● **Extracted information**:
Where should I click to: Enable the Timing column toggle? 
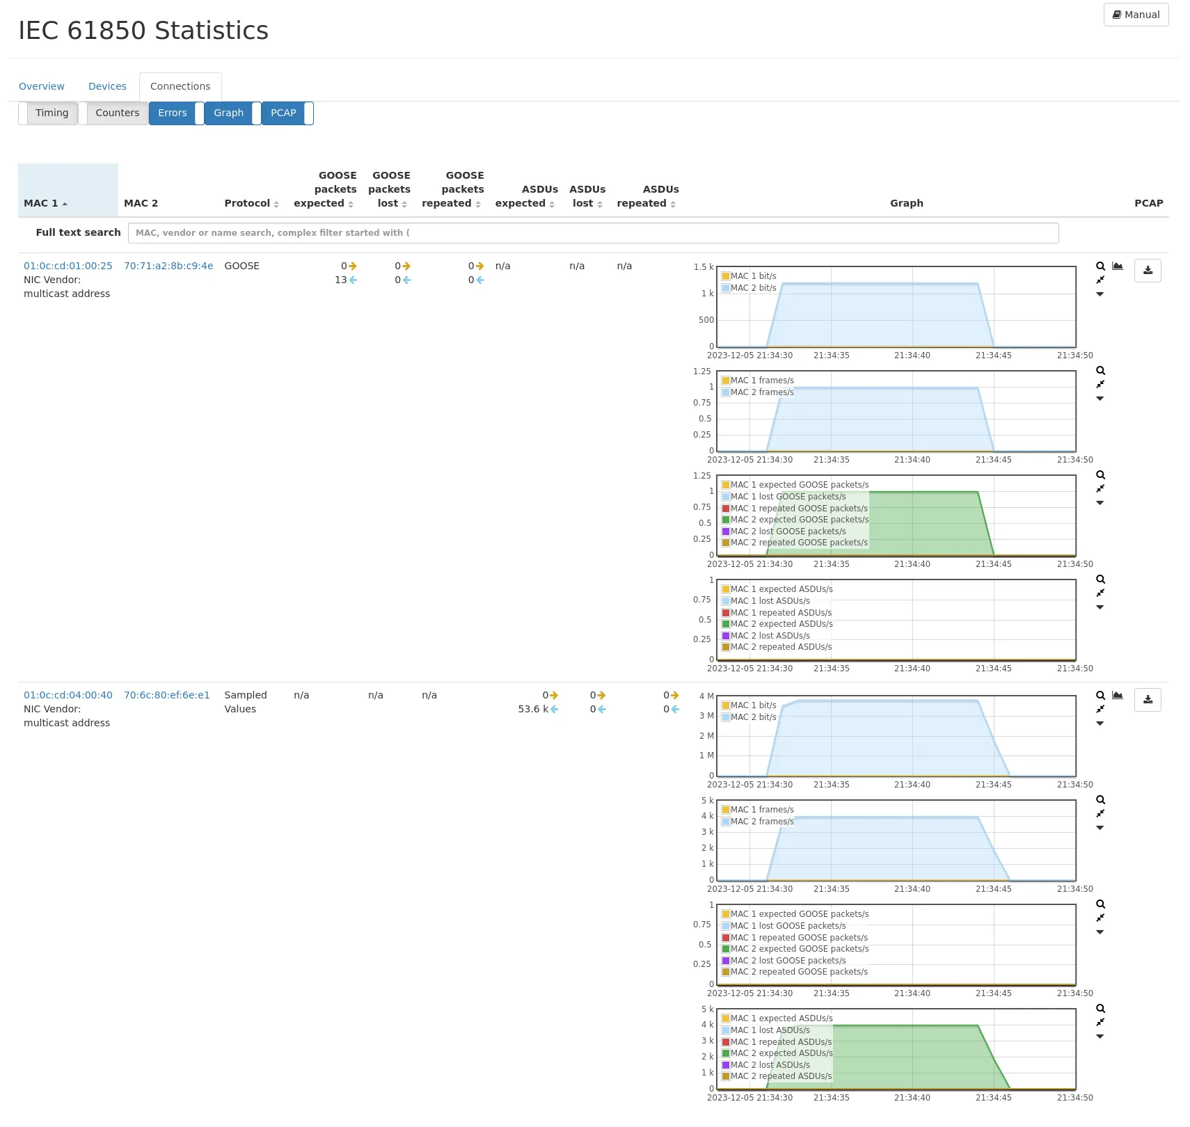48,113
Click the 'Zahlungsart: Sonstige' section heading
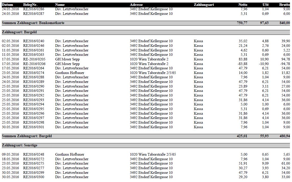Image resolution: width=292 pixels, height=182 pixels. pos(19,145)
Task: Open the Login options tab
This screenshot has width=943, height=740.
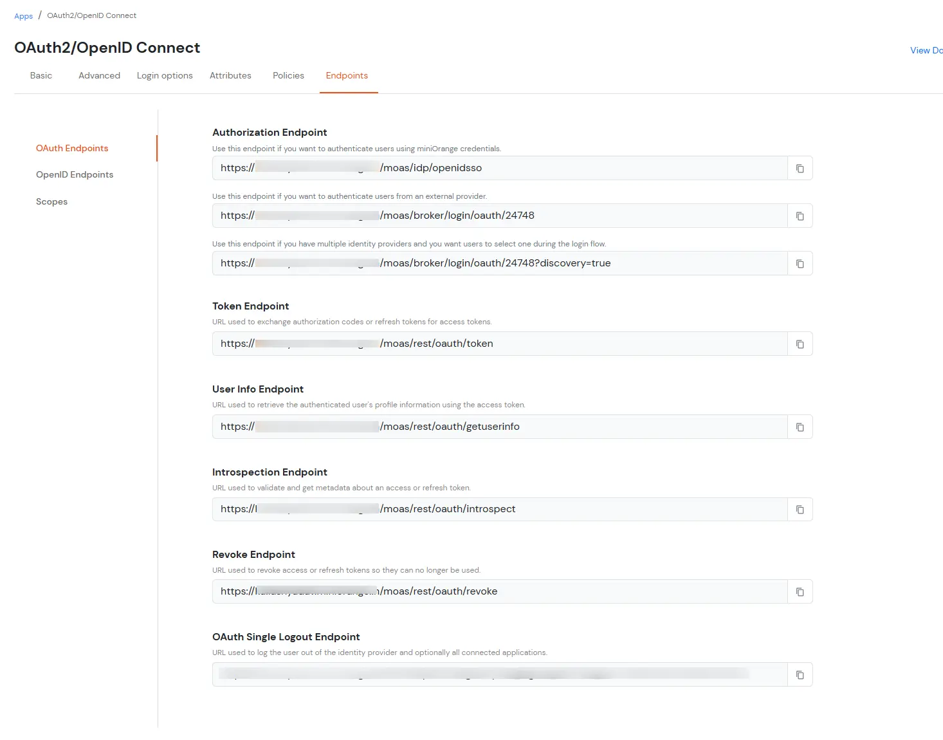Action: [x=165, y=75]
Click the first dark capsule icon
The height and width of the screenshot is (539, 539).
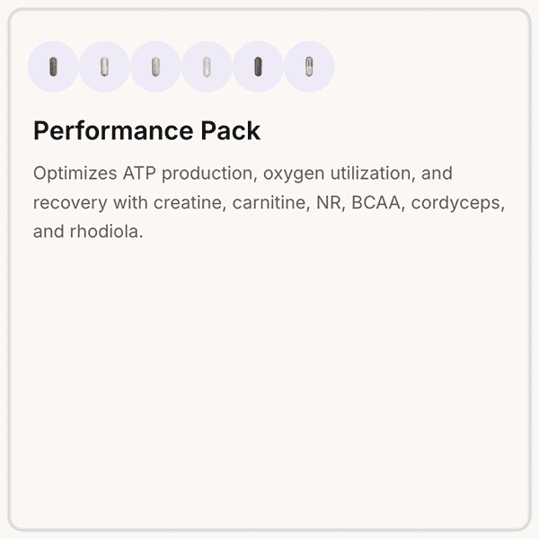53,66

● **What is expected**:
Exact lines, nothing more: output the one with "Click the first dark capsule icon" and every later line through the end of the data, skipping pictures.

● **Task solution**:
Click the first dark capsule icon
The height and width of the screenshot is (539, 539).
53,66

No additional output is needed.